Flink: add sql partition functions #5120

wuwenchi · 2022-06-23T09:16:35Z

Add a partition function, you can easily view the partition where a value is located.
cc @kbendick thanks!

kbendick

I left some initial feedback based on my first pass through. Im still digesting this but had some questions and some feedback. 👍

kbendick · 2022-06-23T21:08:57Z

flink/v1.15/flink/src/main/java/org/apache/iceberg/flink/FlinkCatalog.java

  }

  @Override
  public CatalogFunction getFunction(ObjectPath functionPath) throws FunctionNotExistException, CatalogException {
-    throw new FunctionNotExistException(getName(), functionPath);
+    CatalogFunction catalogFunction = partitionFunctions.get(functionPath.getObjectName());


Are there any situations where this might get used for other reasons than just partition UDFs? Like accessing some other UDF that the user might have registered?

From the existing code, it looks fine. But for my own understanding, I’m still wondering if it’s possible for a user to register their own UDF that would be associated with this Catalog, and if so are we currently making it not possible to do that?

Are there any situations where this might get used for other reasons than just partition UDFs? Like accessing some other UDF that the user might have registered?

Here, we mainly use these udfs to create, modify, and delete partitionSpec through flink.

From the existing code, it looks fine. But for my own understanding, I’m still wondering if it’s possible for a user to register their own UDF that would be associated with this Catalog, and if so are we currently making it not possible to do that?

Currently, it is not supported for users to register UDF under the flink catalog. But in the next step (just next PR), I will add this feature.

But after we support users to add UDFs, I still want to add these two functions, so that users do not need to manually add them again when they want to query related partitions, I would like to provide them by default. What do you think about this?

But after we support users to add UDFs, I still want to add these two functions, so that users do not need to manually add them again when they want to query related partitions, I would like to provide them by default. What do you think about this?

I agree we should register them on behalf of the users. If users will also be able to register their own functions on the catalog, we might want to pick slightly more specific names.

I have found the answers for my deleted questions 😄

flink/v1.15/flink/src/main/java/org/apache/iceberg/flink/sink/PartitionTransformUdf.java

kbendick · 2022-06-23T21:11:34Z

flink/v1.15/flink/src/main/java/org/apache/iceberg/flink/sink/PartitionTransformUdf.java

+    public String eval(int num, @DataTypeHint(inputGroup = InputGroup.ANY) Object obj) {
+      Type type = TypeUtil.fromJavaType(obj);
+      Transform<Object, Object> truncate = Transforms.truncate(type, num);
+      Object value = truncate.apply(Literals.fromJavaType(obj).to(type).value());


Do we need to do any more further type evaluation? What will happen if the type passed in is not supported?
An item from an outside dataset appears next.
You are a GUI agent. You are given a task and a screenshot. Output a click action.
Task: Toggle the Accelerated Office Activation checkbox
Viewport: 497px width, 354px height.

Because InputGroup.ANY is used, any data type can be received. If a type that is not supported by a function is passed in, an unsupported exception will be reported in the corresponding transform, for example

SELECT truncates(4, TIMESTAMP '2022-05-20 10:12:55.038194'); ... java.lang.UnsupportedOperationException: Cannot truncate type: timestamp ...

kbendick · 2022-06-23T21:12:38Z

flink/v1.15/flink/src/main/java/org/apache/iceberg/flink/sink/PartitionTransformUdf.java

+  public static class Bucket extends ScalarFunction {
+    public String eval(int num, @DataTypeHint(inputGroup = InputGroup.ANY) Object obj) {
+      Type type = TypeUtil.fromJavaType(obj);
+      Transform<Object, Integer> bucket = Transforms.bucket(type, num);


Question for my own understanding:

Is it possible to make a typed version of the function? Is that common / desired generally speaking for Flink UDFs?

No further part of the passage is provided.